Pekerja perempuan, diberi upah kotor sebesar Rp 8.000 /hari. Sedang, pekerja laki-laki Rp. 8.500 perharinya. Mereka kerja dari pukul 06.00 hingga 13.00 WIB.
Dikatakan Gun, penghasilan sebesar itu, jelas tidak mencukupi. Jangankan untuk hidup layak, untuk biaya sehari-hari dan juga pendidikan anak-anaknya pun ketar-ketir. Maka tidak heran, jika angka Drof Out (DO) anak usia sekolah di daerah itu terbilang tinggi. Konon, mereka rata-rata lebih memilih membantu para orang tua mencari nafkah.
Lebih parahnya lagi, ratusan hektar lahan hutan Gunung Cikuray dibuka menjadi area pertanian. Selain itu, akibat tidak adanya kompensasi sebagaimana yang telah dijanjikan pihak pengusaha, banyak sarana infrastruktur rusak.
Dampak dari sumber-sumber mata air yang dikuasai pengusaha, warga empat kampong di Desa Cintanagara, kesulitan mendapatkan air bersih. Oleh pengusaha, air tersebut ditampung di titik-titik tertentu. “ Untuk memenuhi kebutuhan air bersih, mereka terpaksa mengambil dari sumber mata air dengan jarak tempuh sekitar 2 km. Itupun baru bisa dilakukan saat malam hari, sebab jika siang hari habis dipakai pengusaha menyiram tanaman palawija diatas lahan Titisara, “ tegas Gun Gunrasa.
Secara terpisah, Yayat R Bardan, Tim Advokasi DPKLTS Prov.
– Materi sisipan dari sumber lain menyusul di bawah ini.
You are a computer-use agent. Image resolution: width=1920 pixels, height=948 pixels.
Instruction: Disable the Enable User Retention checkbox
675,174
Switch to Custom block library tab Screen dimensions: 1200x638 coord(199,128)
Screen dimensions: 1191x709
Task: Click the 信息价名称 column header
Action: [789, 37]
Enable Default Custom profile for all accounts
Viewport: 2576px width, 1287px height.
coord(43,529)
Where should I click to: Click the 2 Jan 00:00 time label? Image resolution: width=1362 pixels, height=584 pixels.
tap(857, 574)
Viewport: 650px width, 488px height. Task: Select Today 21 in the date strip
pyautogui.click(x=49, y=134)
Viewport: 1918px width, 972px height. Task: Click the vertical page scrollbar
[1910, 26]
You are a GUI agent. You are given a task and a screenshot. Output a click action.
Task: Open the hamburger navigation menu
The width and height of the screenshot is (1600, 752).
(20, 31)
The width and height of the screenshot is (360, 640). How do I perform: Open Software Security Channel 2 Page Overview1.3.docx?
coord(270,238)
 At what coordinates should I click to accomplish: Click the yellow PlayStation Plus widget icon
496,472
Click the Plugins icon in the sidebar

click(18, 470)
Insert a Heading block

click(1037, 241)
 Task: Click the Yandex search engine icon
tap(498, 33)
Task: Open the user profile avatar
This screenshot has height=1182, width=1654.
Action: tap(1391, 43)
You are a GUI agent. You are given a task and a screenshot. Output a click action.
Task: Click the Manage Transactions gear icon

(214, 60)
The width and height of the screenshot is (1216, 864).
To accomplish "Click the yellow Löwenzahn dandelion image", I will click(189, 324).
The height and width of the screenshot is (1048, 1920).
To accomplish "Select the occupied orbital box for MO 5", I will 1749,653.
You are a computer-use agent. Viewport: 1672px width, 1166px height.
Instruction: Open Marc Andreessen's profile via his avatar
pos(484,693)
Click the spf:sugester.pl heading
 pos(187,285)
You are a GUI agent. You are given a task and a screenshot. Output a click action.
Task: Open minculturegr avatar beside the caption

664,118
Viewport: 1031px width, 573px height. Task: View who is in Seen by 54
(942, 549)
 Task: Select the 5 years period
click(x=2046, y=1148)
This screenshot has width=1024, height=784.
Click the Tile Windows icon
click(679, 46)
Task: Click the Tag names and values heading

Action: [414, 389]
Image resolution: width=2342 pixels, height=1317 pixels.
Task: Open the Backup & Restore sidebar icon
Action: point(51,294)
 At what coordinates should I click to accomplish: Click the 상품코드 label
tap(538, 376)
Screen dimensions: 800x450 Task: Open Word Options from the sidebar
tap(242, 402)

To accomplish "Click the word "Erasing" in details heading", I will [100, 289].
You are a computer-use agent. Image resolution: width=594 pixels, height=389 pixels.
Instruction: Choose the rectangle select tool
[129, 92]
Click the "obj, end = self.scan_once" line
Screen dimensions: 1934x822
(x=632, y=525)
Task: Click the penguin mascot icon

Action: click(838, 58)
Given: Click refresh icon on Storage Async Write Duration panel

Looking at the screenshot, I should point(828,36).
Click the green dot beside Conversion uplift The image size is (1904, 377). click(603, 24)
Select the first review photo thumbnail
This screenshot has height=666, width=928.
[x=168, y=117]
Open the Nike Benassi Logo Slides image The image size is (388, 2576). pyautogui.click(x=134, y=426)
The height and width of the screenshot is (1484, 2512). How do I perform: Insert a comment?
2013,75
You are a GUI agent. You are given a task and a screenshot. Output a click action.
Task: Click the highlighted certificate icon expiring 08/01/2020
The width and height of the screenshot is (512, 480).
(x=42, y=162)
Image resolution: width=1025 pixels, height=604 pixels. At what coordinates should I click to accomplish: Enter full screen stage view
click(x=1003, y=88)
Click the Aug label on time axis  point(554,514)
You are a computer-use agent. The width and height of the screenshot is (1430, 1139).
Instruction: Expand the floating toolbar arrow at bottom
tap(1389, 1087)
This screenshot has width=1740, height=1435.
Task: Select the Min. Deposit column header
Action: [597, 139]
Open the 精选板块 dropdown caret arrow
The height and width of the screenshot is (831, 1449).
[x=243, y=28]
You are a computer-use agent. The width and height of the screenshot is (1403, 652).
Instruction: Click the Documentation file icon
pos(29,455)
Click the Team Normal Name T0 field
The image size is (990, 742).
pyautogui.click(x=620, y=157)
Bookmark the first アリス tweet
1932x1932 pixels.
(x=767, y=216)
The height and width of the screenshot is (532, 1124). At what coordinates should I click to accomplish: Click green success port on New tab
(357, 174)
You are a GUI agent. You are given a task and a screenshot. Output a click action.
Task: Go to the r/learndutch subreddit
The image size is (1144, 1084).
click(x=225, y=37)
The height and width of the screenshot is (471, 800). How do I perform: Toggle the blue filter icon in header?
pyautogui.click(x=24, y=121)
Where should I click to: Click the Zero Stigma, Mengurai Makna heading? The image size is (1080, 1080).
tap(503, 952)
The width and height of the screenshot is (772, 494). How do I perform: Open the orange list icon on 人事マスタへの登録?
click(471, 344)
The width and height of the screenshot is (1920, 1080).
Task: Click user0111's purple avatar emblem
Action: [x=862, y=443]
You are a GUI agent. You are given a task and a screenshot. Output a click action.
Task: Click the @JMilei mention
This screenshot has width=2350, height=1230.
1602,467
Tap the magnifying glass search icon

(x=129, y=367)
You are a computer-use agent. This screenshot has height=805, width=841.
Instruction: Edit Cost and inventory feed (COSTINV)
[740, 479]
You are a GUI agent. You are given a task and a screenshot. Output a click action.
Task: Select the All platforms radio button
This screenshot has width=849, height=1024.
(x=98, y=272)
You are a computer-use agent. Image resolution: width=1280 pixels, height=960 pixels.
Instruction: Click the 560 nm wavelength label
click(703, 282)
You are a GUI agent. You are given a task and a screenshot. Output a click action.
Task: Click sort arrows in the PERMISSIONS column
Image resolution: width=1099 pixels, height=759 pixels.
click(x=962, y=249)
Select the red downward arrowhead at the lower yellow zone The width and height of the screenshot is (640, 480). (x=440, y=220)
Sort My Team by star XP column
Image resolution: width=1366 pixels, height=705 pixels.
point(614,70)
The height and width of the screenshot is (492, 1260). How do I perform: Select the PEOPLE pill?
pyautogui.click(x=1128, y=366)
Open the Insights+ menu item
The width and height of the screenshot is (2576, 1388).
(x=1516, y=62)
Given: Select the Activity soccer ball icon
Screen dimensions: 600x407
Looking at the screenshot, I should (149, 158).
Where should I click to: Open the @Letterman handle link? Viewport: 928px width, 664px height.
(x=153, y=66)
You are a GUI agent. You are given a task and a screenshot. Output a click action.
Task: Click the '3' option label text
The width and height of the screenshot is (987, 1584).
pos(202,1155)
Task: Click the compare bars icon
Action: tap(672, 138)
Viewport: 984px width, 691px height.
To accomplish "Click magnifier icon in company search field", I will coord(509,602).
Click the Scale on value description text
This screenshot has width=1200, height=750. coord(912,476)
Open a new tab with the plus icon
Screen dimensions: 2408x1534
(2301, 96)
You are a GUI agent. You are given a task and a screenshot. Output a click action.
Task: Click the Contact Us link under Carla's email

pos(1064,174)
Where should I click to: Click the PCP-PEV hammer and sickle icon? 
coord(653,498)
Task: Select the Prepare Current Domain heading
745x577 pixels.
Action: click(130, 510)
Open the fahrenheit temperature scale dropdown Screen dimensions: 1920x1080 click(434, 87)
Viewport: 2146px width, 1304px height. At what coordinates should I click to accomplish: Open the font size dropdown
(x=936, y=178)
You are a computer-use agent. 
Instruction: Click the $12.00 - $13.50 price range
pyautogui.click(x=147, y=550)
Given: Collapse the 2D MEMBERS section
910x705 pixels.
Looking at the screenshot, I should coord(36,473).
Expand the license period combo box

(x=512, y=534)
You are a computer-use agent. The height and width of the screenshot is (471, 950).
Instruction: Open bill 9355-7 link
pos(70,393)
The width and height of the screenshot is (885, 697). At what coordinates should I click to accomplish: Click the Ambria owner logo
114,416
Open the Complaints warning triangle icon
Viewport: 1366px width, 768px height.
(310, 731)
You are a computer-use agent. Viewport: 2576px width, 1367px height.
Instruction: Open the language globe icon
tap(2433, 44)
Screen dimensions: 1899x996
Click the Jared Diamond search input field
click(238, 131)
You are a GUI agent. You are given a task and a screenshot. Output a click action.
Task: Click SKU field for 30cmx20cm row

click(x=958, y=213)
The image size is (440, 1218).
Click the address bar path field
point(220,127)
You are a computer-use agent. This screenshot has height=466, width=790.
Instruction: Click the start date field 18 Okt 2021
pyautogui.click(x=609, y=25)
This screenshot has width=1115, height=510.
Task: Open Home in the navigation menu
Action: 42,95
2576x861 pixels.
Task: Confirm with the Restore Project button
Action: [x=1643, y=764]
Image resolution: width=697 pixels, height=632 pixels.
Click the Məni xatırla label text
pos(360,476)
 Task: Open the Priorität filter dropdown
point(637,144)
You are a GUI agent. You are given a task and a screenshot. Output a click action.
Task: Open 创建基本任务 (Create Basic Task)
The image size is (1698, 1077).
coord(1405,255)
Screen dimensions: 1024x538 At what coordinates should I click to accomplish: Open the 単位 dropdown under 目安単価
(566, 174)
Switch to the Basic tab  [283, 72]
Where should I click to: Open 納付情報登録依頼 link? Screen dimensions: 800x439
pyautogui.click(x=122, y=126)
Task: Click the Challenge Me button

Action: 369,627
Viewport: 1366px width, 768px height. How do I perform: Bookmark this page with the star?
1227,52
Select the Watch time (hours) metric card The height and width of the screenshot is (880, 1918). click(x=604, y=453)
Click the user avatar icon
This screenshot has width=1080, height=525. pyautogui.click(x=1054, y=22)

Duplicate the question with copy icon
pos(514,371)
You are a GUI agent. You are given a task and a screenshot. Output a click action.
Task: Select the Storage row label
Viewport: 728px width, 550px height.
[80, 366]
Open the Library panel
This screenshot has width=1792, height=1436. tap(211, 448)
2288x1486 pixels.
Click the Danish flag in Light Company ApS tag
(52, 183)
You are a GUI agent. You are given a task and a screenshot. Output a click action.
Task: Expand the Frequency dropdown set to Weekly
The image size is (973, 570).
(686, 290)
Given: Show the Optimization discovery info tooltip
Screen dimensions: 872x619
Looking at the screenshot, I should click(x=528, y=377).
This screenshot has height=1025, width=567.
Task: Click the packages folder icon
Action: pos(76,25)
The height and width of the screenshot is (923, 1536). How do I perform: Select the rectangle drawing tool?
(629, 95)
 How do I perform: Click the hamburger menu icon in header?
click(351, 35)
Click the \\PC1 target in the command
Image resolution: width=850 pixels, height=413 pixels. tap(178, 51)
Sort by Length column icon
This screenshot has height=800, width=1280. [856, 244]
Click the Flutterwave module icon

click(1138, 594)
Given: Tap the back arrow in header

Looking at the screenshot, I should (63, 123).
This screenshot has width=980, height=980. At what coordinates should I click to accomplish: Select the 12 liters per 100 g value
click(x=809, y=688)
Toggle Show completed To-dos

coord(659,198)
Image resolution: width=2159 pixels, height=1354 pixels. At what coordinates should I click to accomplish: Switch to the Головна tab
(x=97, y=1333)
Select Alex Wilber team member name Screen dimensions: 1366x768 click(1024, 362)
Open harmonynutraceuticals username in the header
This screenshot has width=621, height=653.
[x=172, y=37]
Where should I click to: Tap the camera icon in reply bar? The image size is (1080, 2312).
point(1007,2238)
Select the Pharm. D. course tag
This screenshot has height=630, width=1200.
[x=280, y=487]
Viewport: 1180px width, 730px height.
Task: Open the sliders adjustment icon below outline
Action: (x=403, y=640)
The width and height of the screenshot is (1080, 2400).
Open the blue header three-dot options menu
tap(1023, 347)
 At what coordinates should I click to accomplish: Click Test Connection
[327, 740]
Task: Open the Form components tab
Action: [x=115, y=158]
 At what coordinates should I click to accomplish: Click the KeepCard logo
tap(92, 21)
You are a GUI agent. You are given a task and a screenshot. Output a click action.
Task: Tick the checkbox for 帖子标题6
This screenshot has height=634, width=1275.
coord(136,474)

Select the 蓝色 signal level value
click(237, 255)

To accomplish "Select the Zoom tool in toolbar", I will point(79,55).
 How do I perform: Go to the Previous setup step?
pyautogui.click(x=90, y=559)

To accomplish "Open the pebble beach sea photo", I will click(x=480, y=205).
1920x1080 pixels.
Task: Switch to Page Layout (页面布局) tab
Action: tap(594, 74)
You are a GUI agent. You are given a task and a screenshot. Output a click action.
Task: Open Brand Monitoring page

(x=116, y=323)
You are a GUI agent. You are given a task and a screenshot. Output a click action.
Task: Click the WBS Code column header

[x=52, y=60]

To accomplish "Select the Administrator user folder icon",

Jawa Barat – Banten, didampingi, Deni Jasmara, aktivis Wahana Lingkungan Hidup Indonesia ( WALHI) Jabar, menuturkan, eksploitasi lahan Titisara Blok Waspada, tentunya berimbas terhadap kondisi lahan Gunung Cikuray. Hal tersebut menyalahi aturan sebagaimana Pasal 35 No. 23 Tahun 1997 tentang pengelolaan lingkungan hidup dan UU RI No 5 Tahun 1999 tentang larangan praktek monopoli.
Terlebih sejak disewakan kepada pengusaha, pengelolaan lahan ( Titisara-red) yang nota bene sebagai penyangga hutan Gunung Cikuray itu tidak ditunjang penanaman jenis kayu keras yang bisa menjadi resapan air.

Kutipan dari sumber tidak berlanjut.